Lowering the TickRate means fewer updates per second, so initially the ping will appear to be slightly higher.  THIS IS NOT A BAD THING!!!


Think of it like this:  It’s like a 100 people driving their own cars  versus  100 people getting on a couple of busses.     It might take a little longer to load up the busses, but once everyone is aboard, there’s a lot less traffic to cause traffic jams.  This keeps the traffic flowing smoother.




So what should this setting be?   Usually a setting of around 12 to 15  works well  for internet servers.






MaxClientRate:  The rate at which clients are allowed to communicate to the server (based on bandwidth).


First of all, be aware that there seems to be some debated over whether or not this setting actually does anything.  I can tell you this:  Debate all you want, but It DID make a difference for my server!


Ok, so we’ve slowed down the number of times the server is sending updates.  Now  we need to tell the clients to do the same sort of thing.  This is important because if you don’t limit  this,  then clients with a faster connection, or lower ping,  will actually steal bandwidth from others.  Lowering this setting forces all the clients to share the bandwidth equally, and ensures that it matches your connection’s bandwidth.



Think of it like this:


Imagine four people sharing a milkshake.   Two of the people have big fat straws and the other two have skinny straws.  if they are all drinking at the same time, then the two with the fat straws will get more of the milkshake.


Now,  imagine putting caps on the bottom of the two fat straws so the all the openings are relatively the same size.   They will now all  get their fair share of the milkshake.

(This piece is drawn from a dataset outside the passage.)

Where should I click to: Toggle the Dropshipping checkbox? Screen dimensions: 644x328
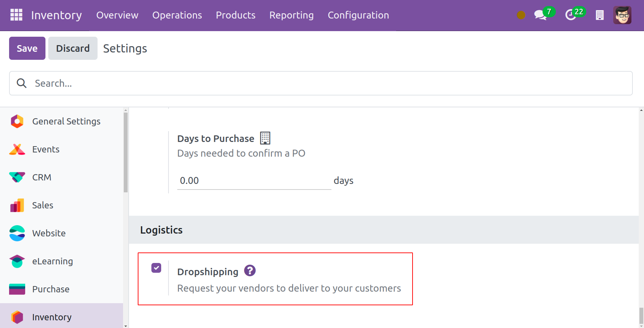[x=156, y=268]
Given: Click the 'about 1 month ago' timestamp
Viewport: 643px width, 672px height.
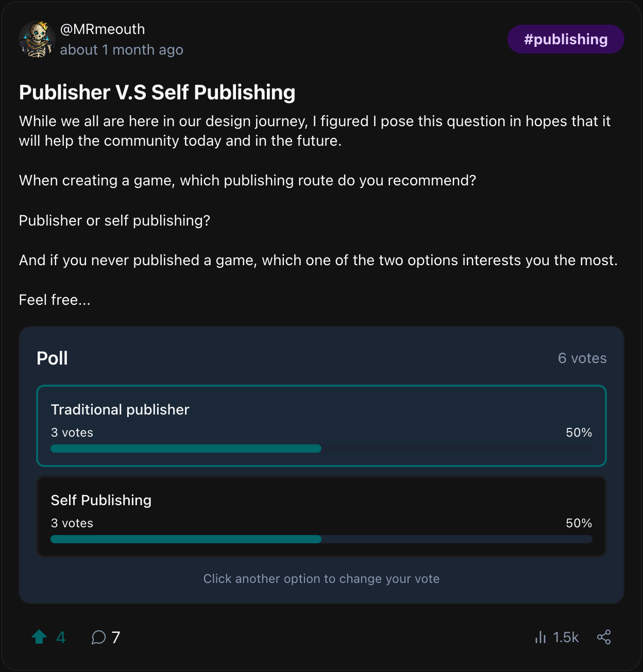Looking at the screenshot, I should 122,50.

This will also help ensure that they can’t drink the milkshake faster than you can refill it.




So, What should this setting be?


Epic’s web site says,   Make sure that the MaxPlayers x MaxClientRate is less than your available bandwidth (in the case of cable modems or xDSL, your upstream bandwidth).”



Here’s a good way to test this  for yourself  to see what setting works best for you:



1)  While you have players in you server, simply try a setting of  7,500  and play the game.   Summon some monsters & let the players  fight them.  See how this setting works.

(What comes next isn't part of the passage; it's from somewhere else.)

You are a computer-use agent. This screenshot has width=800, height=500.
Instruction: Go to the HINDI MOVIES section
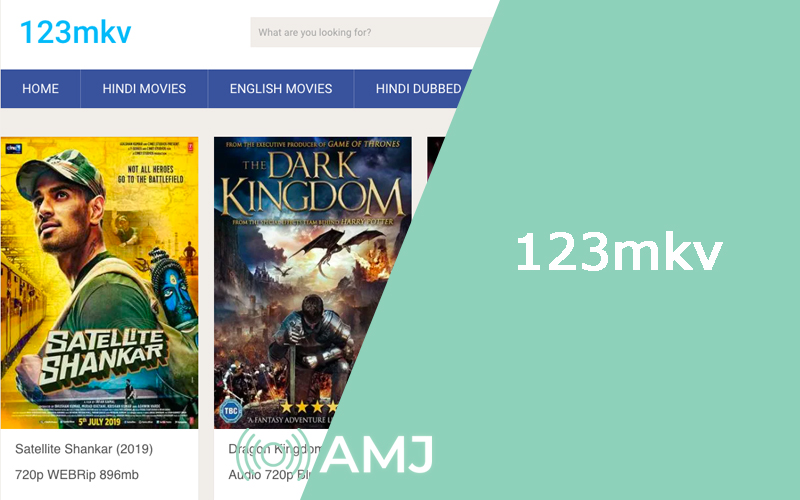coord(144,89)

2)  Then increase it to 10,000    or so and test it again.  Repeat this step until players agree that it is getting laggy.

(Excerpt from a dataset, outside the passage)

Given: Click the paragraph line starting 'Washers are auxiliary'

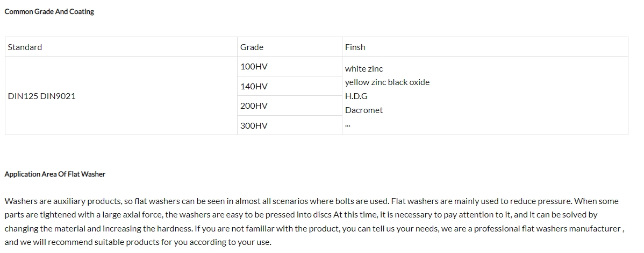Looking at the screenshot, I should pyautogui.click(x=311, y=201).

3)  Now simply back this setting off until you consistently get good smooth game-play.


4)  DON’T rush this test!     Be absolutely sure to take a few days to test this fully. 





I have found for my server a setting of about 7500 seems to work very well.  The only time anyone really complains about lags  is when there is a downloader.




Again,  I cannot stress enough, that you need to test these settings out for yourself!